There is nothing wrong with making mistakes – the point is to learn from them when you make them so you can avoid making them again and come yet one step closer to proficiency. Two of the common errors that beginners typically make are: first, those garbled sentences that you can avoid only by learning whole new structures and making sure you remember the right words and grammar. The second is the near misses: those that you can quickly fix and avoid in the future because what you are saying is so almost correct. Here are some tips to prevent making some of the most frequent errors made by beginning learners of German.
1. Use das da or das hier
German grammar endings can be difficult to use. Imagine you’re enjoying a wonderful afternoon Kaffee und Kuchen (coffee and cake) session with your friend and you want to compliment her awesome Streuselkuchen (heavenly crumble cake).
You want to say ‘this is delicious!’, but how the heck do you say “this” again? It is, diese? dieses? dies? or dieser? What is even the gender of a streuselkuchen?
Spare yourself all the stress and sound super German by simply using the two expressions das da and das hier, which means “this thing here” and “that thing over there” respectively. They’re pretty independent of gender and will work for any singular word.
2. Don’t use “in” when saying a date in German
There are two ways of saying that something happened in a certain year, and neither of them contains the word ‘in’. You can either use the expression im Jahr (in the year of), or you can say the year, i.e. just the number.
Here’s how it looks:
English: I was born in 1985
German: Ich bin 1985 geboren
3. When talking about languages, use ‘kann’
Instead of saying that you can “speak” any language, you can tell a German simply that you ‘can’ language! For example, if you speak German, French, Turkish, Spanish and Italian, this is how you’d tell your German friends: Ich kann Deutsch, Französisch, Türkisch, Spanisch und Italienisch (I can speak German, French, Turkish, Spanish and Italian). This is the one time you’re allowed to forget the actual verb at the end!
This is just another way to be more efficient with your German language skills.
4. Don’t Say Ich bin heiß or Ich bin kalt
In Germany, the temperatures can get high in the summer and low in the winter, so it’s handy to know how to express your feelings about the temperature.
While heiß (hot), warm (warm) and kalt (cold) are the correct words to use for “hot” and “cold”, using them with ich bin will mean you’re telling people that you’re a hot or cold person. When you’re talking about how you’re feeling in the moment, simply replace the words ich bin with mir ist:
Mir ist heiß = I am feeling hot
Mir ist warm = I am feeling warm
Mir ist kalt = I am feeling cold
5. Watch out for the time
Germans say the time in two different ways. In schedules and formal environments, you will often hear the 24-hour clock times said out loud, as in Der Zug geht um 19 Uhr 45. (The train is leaving at nineteen hundred hours and forty-five). Once you get used to this, it’s a great way to avoid misunderstandings.
The other way of telling the time involves the words viertel (quarter) and halb (half) just like in English, but beware, when Germans say a time as halb, they actually mean one hour earlier than English speakers. This is because Germans think of half TO the hour, or the hour being half full.
So, remember: Half fünf is actually half past four.
6. Know Your Freund-ship
In English, you can simply call a friend a friend. But in German, watch out because the words Freund and Freundin can mean either a platonic friendship or a romantic relationship.

━━━

> **CHALLENGES**
A. From the article on common German mistakes, return the passage from "1. Use das da" up to and including "any singular word.".
B. List every numbered tip heading in the article on common German mistakes.
C. Write the next part of the article on common German mistakes, starting after its final sentence.

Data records
━━━

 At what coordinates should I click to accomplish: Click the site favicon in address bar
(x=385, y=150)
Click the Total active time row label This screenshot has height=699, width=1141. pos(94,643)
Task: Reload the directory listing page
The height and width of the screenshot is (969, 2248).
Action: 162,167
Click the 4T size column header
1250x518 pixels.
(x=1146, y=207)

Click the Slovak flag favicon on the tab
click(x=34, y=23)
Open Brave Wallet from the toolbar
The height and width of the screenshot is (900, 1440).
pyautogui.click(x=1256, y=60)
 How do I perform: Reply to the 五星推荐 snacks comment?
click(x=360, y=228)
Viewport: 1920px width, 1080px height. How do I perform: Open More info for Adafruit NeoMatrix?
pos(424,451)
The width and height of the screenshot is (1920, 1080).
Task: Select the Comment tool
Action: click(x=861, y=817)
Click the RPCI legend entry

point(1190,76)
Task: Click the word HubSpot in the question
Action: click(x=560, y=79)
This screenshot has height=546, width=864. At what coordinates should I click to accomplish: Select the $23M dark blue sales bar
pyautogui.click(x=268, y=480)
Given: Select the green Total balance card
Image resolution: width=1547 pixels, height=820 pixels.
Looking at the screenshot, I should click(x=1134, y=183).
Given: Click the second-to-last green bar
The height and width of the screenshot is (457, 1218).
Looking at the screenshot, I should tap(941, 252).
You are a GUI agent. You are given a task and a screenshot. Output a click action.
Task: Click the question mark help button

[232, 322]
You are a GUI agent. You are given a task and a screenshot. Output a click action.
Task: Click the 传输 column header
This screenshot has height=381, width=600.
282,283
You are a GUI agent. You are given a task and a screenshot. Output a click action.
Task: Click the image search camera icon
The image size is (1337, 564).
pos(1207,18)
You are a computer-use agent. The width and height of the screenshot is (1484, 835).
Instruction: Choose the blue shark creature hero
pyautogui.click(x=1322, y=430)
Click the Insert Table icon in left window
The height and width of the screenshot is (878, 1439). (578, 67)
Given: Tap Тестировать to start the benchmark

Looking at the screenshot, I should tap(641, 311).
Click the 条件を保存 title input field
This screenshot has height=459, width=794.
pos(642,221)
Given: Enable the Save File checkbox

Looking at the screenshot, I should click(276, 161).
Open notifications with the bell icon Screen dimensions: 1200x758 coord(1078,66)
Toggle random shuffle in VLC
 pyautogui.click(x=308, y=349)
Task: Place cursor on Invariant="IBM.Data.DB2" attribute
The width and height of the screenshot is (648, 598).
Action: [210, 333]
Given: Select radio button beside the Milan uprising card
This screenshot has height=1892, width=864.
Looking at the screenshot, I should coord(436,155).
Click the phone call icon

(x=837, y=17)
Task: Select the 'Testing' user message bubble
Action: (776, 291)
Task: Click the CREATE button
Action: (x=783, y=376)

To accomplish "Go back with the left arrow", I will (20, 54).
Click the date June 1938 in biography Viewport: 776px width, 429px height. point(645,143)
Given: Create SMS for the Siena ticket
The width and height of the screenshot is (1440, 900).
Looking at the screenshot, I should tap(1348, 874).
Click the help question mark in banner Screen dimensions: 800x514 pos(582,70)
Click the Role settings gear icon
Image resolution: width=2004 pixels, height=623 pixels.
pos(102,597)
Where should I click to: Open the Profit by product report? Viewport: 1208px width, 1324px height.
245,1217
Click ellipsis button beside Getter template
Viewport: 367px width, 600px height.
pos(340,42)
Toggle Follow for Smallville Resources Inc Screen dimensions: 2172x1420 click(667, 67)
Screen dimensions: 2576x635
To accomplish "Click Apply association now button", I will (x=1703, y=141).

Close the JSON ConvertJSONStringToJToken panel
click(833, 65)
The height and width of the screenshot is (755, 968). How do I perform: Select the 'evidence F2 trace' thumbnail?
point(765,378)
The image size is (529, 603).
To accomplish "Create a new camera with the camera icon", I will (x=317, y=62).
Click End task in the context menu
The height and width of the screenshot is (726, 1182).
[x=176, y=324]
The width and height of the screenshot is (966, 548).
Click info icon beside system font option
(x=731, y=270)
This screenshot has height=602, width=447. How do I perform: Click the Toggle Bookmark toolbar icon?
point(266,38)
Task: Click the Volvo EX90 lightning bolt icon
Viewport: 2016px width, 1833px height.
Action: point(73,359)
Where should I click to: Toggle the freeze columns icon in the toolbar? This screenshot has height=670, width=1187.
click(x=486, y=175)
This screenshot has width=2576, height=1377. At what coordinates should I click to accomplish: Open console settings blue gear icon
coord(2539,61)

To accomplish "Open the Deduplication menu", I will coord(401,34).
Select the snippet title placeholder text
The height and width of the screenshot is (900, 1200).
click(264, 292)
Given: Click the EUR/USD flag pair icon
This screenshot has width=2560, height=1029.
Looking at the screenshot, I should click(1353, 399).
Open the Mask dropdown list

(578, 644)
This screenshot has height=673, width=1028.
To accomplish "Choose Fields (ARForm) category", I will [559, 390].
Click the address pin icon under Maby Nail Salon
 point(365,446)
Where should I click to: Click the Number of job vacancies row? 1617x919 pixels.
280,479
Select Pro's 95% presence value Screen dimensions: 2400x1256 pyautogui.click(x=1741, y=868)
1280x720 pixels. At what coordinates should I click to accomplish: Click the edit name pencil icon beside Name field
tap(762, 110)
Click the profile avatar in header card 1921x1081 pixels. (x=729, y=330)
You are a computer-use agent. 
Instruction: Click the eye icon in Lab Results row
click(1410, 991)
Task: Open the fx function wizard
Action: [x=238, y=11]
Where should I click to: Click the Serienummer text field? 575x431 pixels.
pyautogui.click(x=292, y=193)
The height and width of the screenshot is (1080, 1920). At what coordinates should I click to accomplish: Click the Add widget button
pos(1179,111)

━━━

> **ANSWERS**
A.
1. Use das da or das hier
German grammar endings can be difficult to use. Imagine you’re enjoying a wonderful afternoon Kaffee und Kuchen (coffee and cake) session with your friend and you want to compliment her awesome Streuselkuchen (heavenly crumble cake).
You want to say ‘this is delicious!’, but how the heck do you say “this” again? It is, diese? dieses? dies? or dieser? What is even the gender of a streuselkuchen?
Spare yourself all the stress and sound super German by simply using the two expressions das da and das hier, which means “this thing here” and “that thing over there” respectively. They’re pretty independent of gender and will work for any singular word.

B.
1. Use das da or das hier
2. Don’t use “in” when saying a date in German
3. When talking about languages, use ‘kann’
4. Don’t Say Ich bin heiß or Ich bin kalt
5. Watch out for the time
6. Know Your Freund-ship

C.
It’s common to use mein/meine (my) with the word Freund/Freundin. Be aware that this is ambiguous. It can mean a friend but often Germans will assume you are talking about a boyfriend or girlfriend. If you’re trying to impress a potential date when you drop a cool line about mein Freund (my boyfriend), things may not work out the way you liked.
So, how do you clear up your relationship status? Here are few tips:
When you want to say “my friend” as in “my buddy”, use the expressions ein Freund von mir (a friend of mine – male) and eine Freundin von mir (a friend of mine – female).
If it’s one of your besties, you can also say mein bester Freund (my best friend – male) or meine beste Freundin (my best friend – female).
The third way to make it clear that a friendship is platonic is to name that friend when you’re talking about them, for example, meine Freundin Daniela.
Here are some examples to help you clear it up:
Am Samstag gehe ich mit meiner Freundin ins Kino – On Saturday, I’m going to the cinema with my girlfriend. = LOVE RELATIONSHIP
Mein Freund Oliver und ich trinken heute Abend ein Bier zusammen – My friend Oliver and I are having a beer together tonight. = PLATONIC
Meine Freundin kommt auch zum Essen – My girlfriend is coming for the meal, too. = LOVE RELATIONSHIP…but we can’t be 100% sure.
Ich liebe meine Freundin. I love my girlfriend. = LOVE RELATIONSHIP…and we’re pretty sure 💋
Of course, Germany is a traditional country and many people assume your relationship preference is heterosexual. A female referring to her girlfriend as meine Freundin or a male referring to his boyfriend as mein Freund may find they need to make it clear that this IS a love relationship. As Pat Benatar said…love is a battlefield.
7. Don’t overuse the future tense
The German language does have a future tense which is not very difficult to use. However, in practice, most German speakers don’t actually use a future tense at all. When speaking the German language, I often hear learners tell me things like Ich werde am Wochenende nach Koblenz fahren (I will go to Koblenz at the weekend). It not incorrect German, but it feels complicated and doesn’t sound right..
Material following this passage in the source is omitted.